# Creative Cookery Cornish Hens with Cherry Glaze



## abjcooking (Dec 22, 2004)

hens
salt and pepper
1/2 cup butter

WHITE WINE SAUCE
1/2 cup white wine
1/2 cup orange juice
1/4 cup melted butter

WILD RICE DRESSING
1 cup wild rice
1 cup white rice
7 cups water
1 t. salt
livers from hens
1/4 cup butter
1 med. onion chopped
1/2 lb. mushrooms, sliced
1/3 cup slivered almonds
parsley
thyme
marjoram

CHERRY GLAZE
1 can pitted tart water packed cherries
1 1/2 T. cornstarch
1 T. current jelly
zest 1/2 orange
orange juice

Wash hens.  Salt and pepper cavity.  Fill hens with rice dressing (recipe below).  Do not pack too tight.  Fasten skin together with skewers or tooth picks.  Place hens in shallow roasting pan, breast side up.  Mix salt and pepper with 1/2 cup of butter and pour over.  Place in 425 degree oven for 20 minutes basting with wine sauce.  Reduce heat to 350 degree and roast for 30 minutes more basting every 15 minutes.  Serve with cherry glaze.

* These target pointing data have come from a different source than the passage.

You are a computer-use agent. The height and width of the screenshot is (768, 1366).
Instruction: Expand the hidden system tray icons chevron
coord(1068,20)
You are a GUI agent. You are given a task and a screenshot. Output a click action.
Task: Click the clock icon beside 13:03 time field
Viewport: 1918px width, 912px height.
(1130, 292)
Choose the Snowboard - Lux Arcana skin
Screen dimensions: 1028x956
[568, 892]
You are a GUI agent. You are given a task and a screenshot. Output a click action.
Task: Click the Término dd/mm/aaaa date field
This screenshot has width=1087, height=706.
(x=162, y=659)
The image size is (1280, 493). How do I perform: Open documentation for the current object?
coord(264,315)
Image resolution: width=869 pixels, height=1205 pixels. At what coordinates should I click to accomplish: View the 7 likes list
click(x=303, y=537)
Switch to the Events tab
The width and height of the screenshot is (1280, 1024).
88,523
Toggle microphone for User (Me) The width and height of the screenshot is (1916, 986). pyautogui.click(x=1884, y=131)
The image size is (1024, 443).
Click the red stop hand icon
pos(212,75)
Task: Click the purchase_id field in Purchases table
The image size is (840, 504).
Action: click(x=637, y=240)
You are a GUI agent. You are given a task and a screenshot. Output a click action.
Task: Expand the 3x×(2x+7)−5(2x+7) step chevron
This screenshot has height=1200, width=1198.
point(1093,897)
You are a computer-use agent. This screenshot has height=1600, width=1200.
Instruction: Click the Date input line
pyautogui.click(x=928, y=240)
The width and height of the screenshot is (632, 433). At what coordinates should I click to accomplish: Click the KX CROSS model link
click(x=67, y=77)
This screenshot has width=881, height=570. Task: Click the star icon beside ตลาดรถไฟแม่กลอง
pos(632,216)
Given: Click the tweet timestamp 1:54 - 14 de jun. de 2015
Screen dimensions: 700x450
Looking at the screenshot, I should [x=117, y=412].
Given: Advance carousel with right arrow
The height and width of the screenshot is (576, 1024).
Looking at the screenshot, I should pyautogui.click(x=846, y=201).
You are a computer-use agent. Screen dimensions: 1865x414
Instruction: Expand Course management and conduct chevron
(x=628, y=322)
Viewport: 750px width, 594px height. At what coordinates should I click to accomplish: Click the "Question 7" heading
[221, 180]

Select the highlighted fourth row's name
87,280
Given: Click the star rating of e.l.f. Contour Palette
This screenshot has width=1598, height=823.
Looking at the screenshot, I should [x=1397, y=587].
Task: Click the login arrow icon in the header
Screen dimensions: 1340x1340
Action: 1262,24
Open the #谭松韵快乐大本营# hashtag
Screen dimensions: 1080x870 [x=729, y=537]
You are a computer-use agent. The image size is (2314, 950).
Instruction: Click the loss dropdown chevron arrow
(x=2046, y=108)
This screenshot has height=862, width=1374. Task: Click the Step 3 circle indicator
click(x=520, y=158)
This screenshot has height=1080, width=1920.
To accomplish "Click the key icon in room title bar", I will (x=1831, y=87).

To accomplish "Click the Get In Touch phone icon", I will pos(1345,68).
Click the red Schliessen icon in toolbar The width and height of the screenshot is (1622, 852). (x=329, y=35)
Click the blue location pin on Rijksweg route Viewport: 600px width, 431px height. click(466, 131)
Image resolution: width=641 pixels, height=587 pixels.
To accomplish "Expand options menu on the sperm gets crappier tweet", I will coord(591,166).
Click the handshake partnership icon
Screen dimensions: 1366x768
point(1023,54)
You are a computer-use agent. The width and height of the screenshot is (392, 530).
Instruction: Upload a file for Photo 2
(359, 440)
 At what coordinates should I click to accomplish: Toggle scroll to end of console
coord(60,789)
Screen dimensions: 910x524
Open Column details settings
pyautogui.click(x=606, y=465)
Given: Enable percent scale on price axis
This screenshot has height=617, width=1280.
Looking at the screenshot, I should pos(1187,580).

White wine sauce:  Combine all ingredients and mix well

Wild Rice Dressing: Wash wild rice thoroughly.  Pour into boiling, salted water.  Cover.  Cool 14 minutes.  Add white rice and cook an additional 30 minutes.  Melt butter, saute onion and muchrooms, stir in liver, almonds and continue to saute.  Add drained rice and season with thyme, parsley salt and pepper and marjoram.

Cherry Glaze: Drain cherries reserving liquid.  To liquid, add cornstarch, current jelly, and zest of orange.  Heat and cook untio thick.  If necessary, thin with orange juice.  Add cherries and serve in a sauce bowl.


----------